Squashed 'receiptwitness/' content from commit e8d374a

git-subtree-dir: receiptwitness git-subtree-split: e8d374a89ed8978f429598e02d31b1c5963efe22
2026-03-28 02:24:22 +00:00
commit 253fd8464f
27 changed files with 2559 additions and 0 deletions
@@ -0,0 +1,227 @@
+# ReceiptWitness — CartSnitch Receipt Ingestion Service
+
+## Project Context
+
+CartSnitch is a self-hosted grocery price intelligence platform built as a polyrepo microservices architecture. This repo (`cartsnitch/receiptwitness`) is the receipt/purchase history ingestion service.
+
+**GitHub org:** github.com/cartsnitch
+**Domain:** cartsnitch.com
+
+### CartSnitch Services
+
+| Repo | Service | Purpose |
+|------|---------|---------|
+| `cartsnitch/common` | — | Shared models, schemas, utilities |
+| `cartsnitch/receiptwitness` | ReceiptWitness | Purchase data ingestion via retailer scrapers (this repo) |
+| `cartsnitch/api` | API Gateway | Frontend-facing REST API |
+| `cartsnitch/cartsnitch` | Frontend | React PWA (mobile-first) |
+| `cartsnitch/stickershock` | StickerShock | Price increase detection & CPI comparison |
+| `cartsnitch/shrinkray` | ShrinkRay | Shrinkflation monitoring |
+| `cartsnitch/clipartist` | ClipArtist | Coupon/deal watching & shopping optimization |
+| `cartsnitch/infra` | — | K8s manifests, Flux kustomizations |
+
+### Architecture Decisions
+
+- **Polyrepo:** Each service has its own repo, Dockerfile, CI/CD pipeline.

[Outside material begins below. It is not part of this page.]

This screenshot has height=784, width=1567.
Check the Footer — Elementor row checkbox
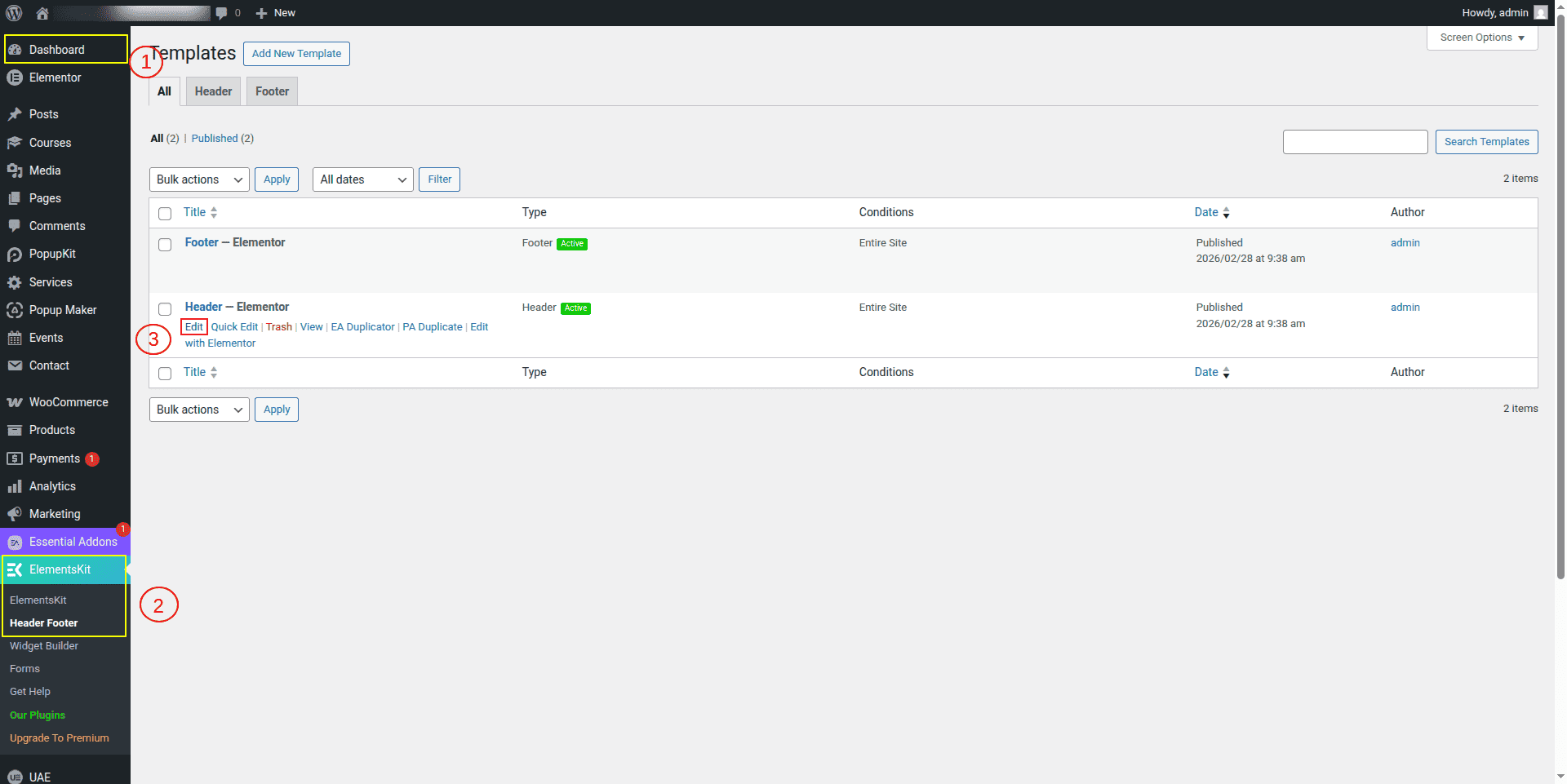(x=165, y=245)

+- **Shared DB:** One PostgreSQL cluster. This service writes to `purchases`, `purchase_items`, `price_history` tables. Models come from `cartsnitch-common`.
+- **Inter-service comms:** REST (synchronous) + Redis pub/sub (async events).
+- **Target scale:** 500–1,000 users. Each user has their own authenticated sessions to up to 3 retailers.
+
+## What This Service Does
+
+ReceiptWitness authenticates with grocery retailer web portals using per-user sessions, scrapes purchase history / receipt data, parses it into structured records, and writes it to the shared database. After ingestion, it publishes a `cartsnitch.receipts.ingested` event so downstream services (StickerShock, ClipArtist) can react.
+
+### Target Retailers (MVP)
+
+#### Meijer (mPerks)
+- **Auth:** No public API. Session cookie-based auth on mperks.meijer.com.
+- **Receipt location:** meijer.com/mperks/receipts-savings.html (or underlying XHR endpoints)
+- **Approach:** Playwright login → capture session → hit receipt XHR endpoints directly. Map the API calls the frontend makes via browser dev tools network tab.
+- **Prior art:** `dapperfu/python_Meijer` (requires MITM proxy for auth — avoid this pattern, prefer direct browser automation).
+- **Data available:** Digital receipts appear ~15 minutes after purchase if mPerks ID was used at checkout. Includes item names, prices, discounts, savings.
+
+#### Kroger
+- **Auth:** No public API for purchase history (that's behind Partner API). Session cookie-based auth on kroger.com.
+- **Receipt location:** kroger.com/mypurchases
+- **Approach:** Playwright login → scrape purchase history pages or intercept XHR endpoints.
+- **Anti-bot:** Kroger uses Akamai Bot Manager. Aggressive headless browser detection. Need Playwright stealth, realistic fingerprinting, human-like interaction pacing.
+- **Prior art:** `phyllis-vance/KrogerScrape` (.NET, old), `callaginn/kroger-sweeper` (Puppeteer/Node), `ThermoMan/Get-Kroger-Grocery-List` (Greasemonkey userscript).
+- **Kroger public API:** Free developer account at developer.kroger.com provides product catalog data (`product.compact` scope) — useful for enriching scraped receipt data with UPCs, categories, product images. NOT useful for purchase history.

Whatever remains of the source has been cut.